Today, the United States of America affirmed the reality of the fact that indeed North Korea has committed widespread human rights abuses.
In his testimony in Washington DC, Special Envoy Robert R. King
for North Korean Human Rights Issues said D.P.R.K. remains a totalitarian state, which seeks to dominate all aspects of its citizens’ lives.
“It is a regime that denies freedoms of expression, religion, peaceful assembly, association, and movement, as well as worker rights.” – Mr. King
He cited that numbers of North Koreas endure deplorable conditions in political prison camps, where government officials commit systematic and widespread human rights violations including extrajudicial killing, enslavement, torture, prolonged arbitrary detention, as well as those involving rape, forced abortions, and other sexual violence.
UN Commission of Inquiry Reveals the Bad News
According to Mr. King, the release of final report by UN Commission of Inquiry in February 2014 has concluded that North Korea has committed “systematic, widespread, and gross human rights violations” have been and are being committed by the D.P.R.K., its institutions, and its officials.
Furthermore, the report also concluded “a number of long-standing and ongoing patterns of systematic and widespread violations . . . meet the high threshold required for proof of crimes against humanity in international law.”
Mr. King highlighted that the comprehensive 400-page report is the most detailed and devastating expose of North Korea’s human rights violations to date, and it laid bare a brutal reality that is difficult to imagine.
Where Did the Commission Gather the Report?
According to Mr. King, one of the most powerful elements of the extensive report was the detailed testimony of North Korean refugees.
It was noted that the Commission held a series of public hearings in Seoul, Tokyo, London, and Washington, where it heard from North Korean refugees sharing first-hand accounts of the abuse and violence they suffered.
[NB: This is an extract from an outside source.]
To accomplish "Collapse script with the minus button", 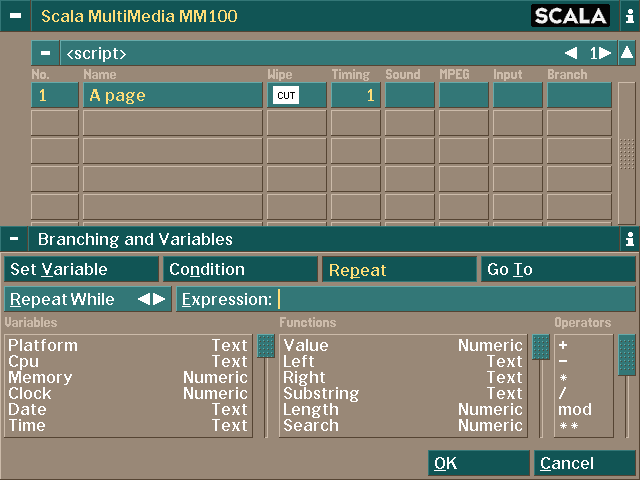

Among those violations included denial of access to food, gender-based violence, and numerous other human rights violations in the prison camps, and their horrific experiences fleeing their homeland.
“The full proceedings of these hearings have been made available on the UN web site in video and in printed transcript.” – Mr. King
Increasing International Pressure Crucial to End North Korea Rights Abuses
According to Mr. King, since the release of the UN Commission of Inquiry report in February 2014, the global community made significant progress in its effort to increase international pressure on the D.P.R.K.
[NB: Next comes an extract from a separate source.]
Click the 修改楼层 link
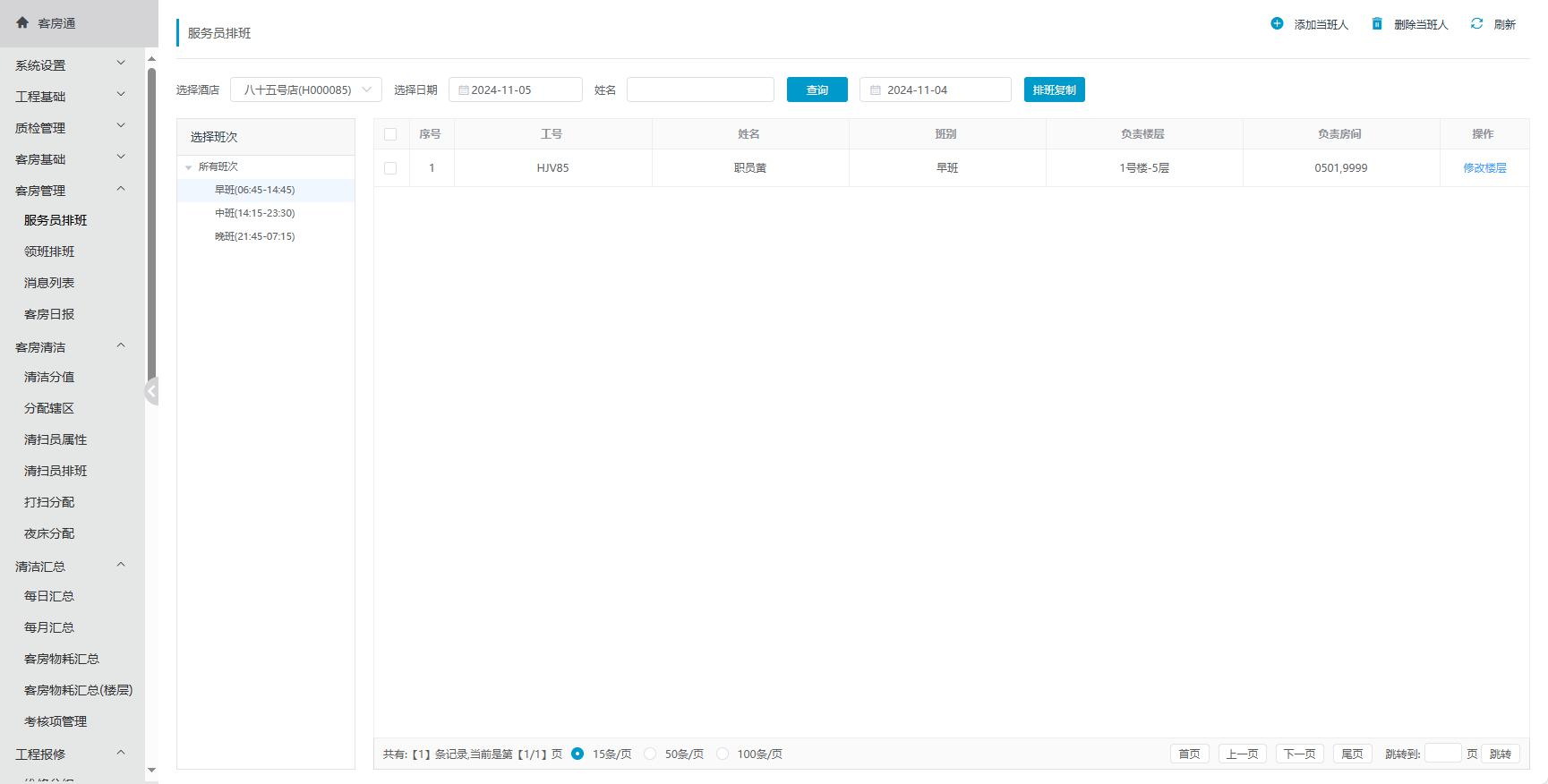Screen dimensions: 1548x784 tap(1484, 168)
US human rights policy on D.P.R.K. focuses on giving voice to the voiceless by amplifying defector testimony, and increasing pressure on the D.P.R.K. to stop these serious violations.
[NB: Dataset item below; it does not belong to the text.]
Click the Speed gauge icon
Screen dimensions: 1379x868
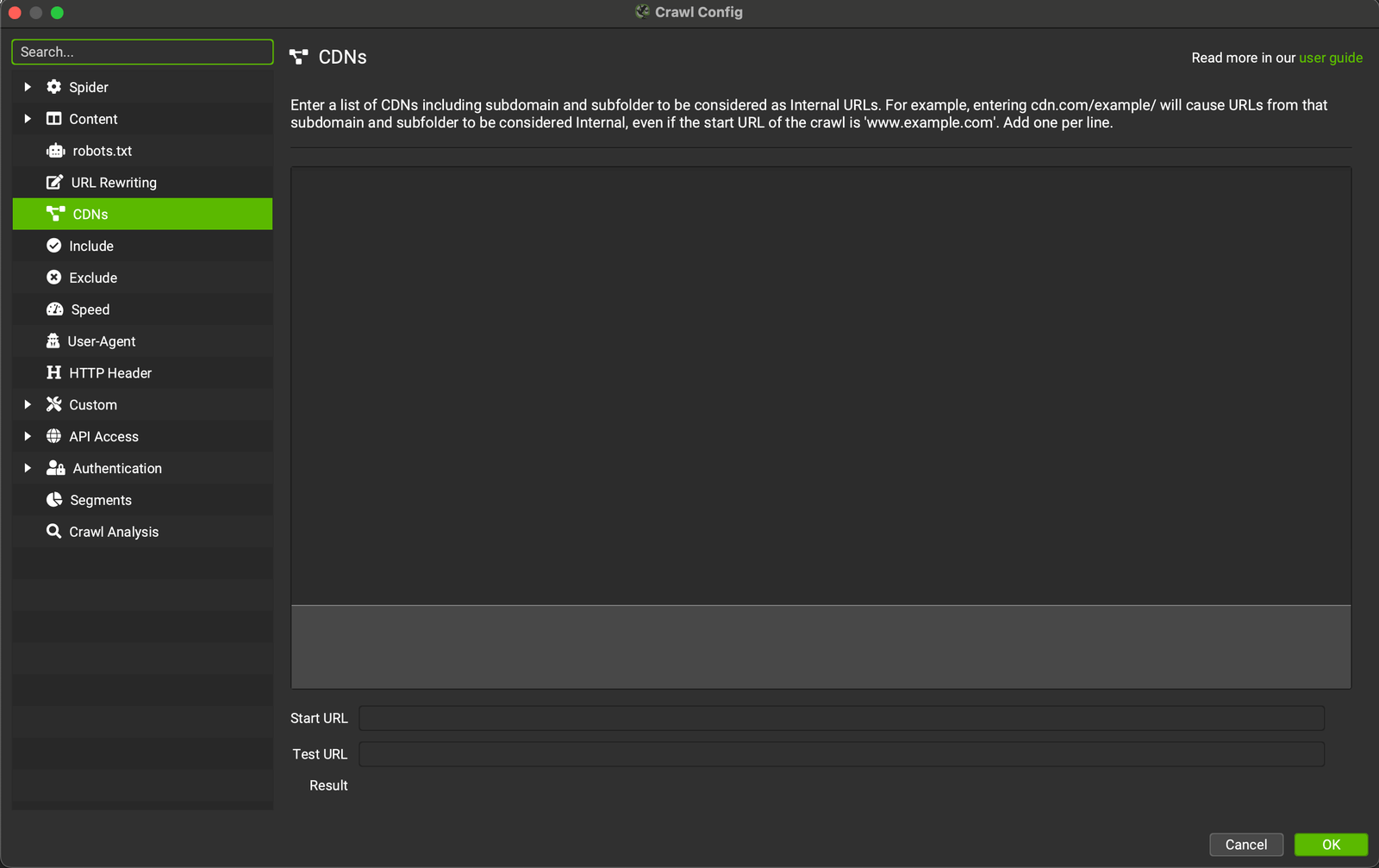[54, 309]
In addition, to amplify more the human rights abuses of North Korea, the US and its allies worked with partners to adopt a strongly-worded resolution at the March 2014 UN Human Rights Council session, which welcomed the report and recommended that the General Assembly submit the report to the Security Council for its consideration and appropriate action. Through this, it will hold to account those responsible for human rights violations, including through consideration of referral of the situation in the D.P.R.K. to the appropriate international criminal justice mechanism.
The United States has since supported resolutions addressing the human rights situation in the D.P.R.K. in both the UN General Assembly and at the March 2015 Human Rights Council session.
US Still Concerned for Welfare of North Korea’s 25 Million People
While denuclearization remains an essential focus of U.S. policy, so, too, does the welfare of North Korea’s nearly 25 million people, the vast majority of whom bear the brunt of their government’s decision to perpetuate an unsustainable, self-impoverishing military-first policy.
One in three North Korean children is chronically malnourished, according to a 2009 UNICEF estimate.
An elaborate network of political prison camps in the country is reportedly estimated to contain 100,000-200,000 inmates, who are subjected to forced labor, torture, and starvation.
Even outside this prison-camp system, the North Korean government dictates nearly all aspects of people’s lives through a highly structured social classification system called “songbun,” which it uses to divide North Korea’s population into categories. This system, in turn, determines access to education and health care, employment opportunities, place of residence, and marriage prospects.
The US is working with international and non-governmental organizations to improve the situation on the ground for the North Korean people, including by supporting the flow of independent information into the DPRK.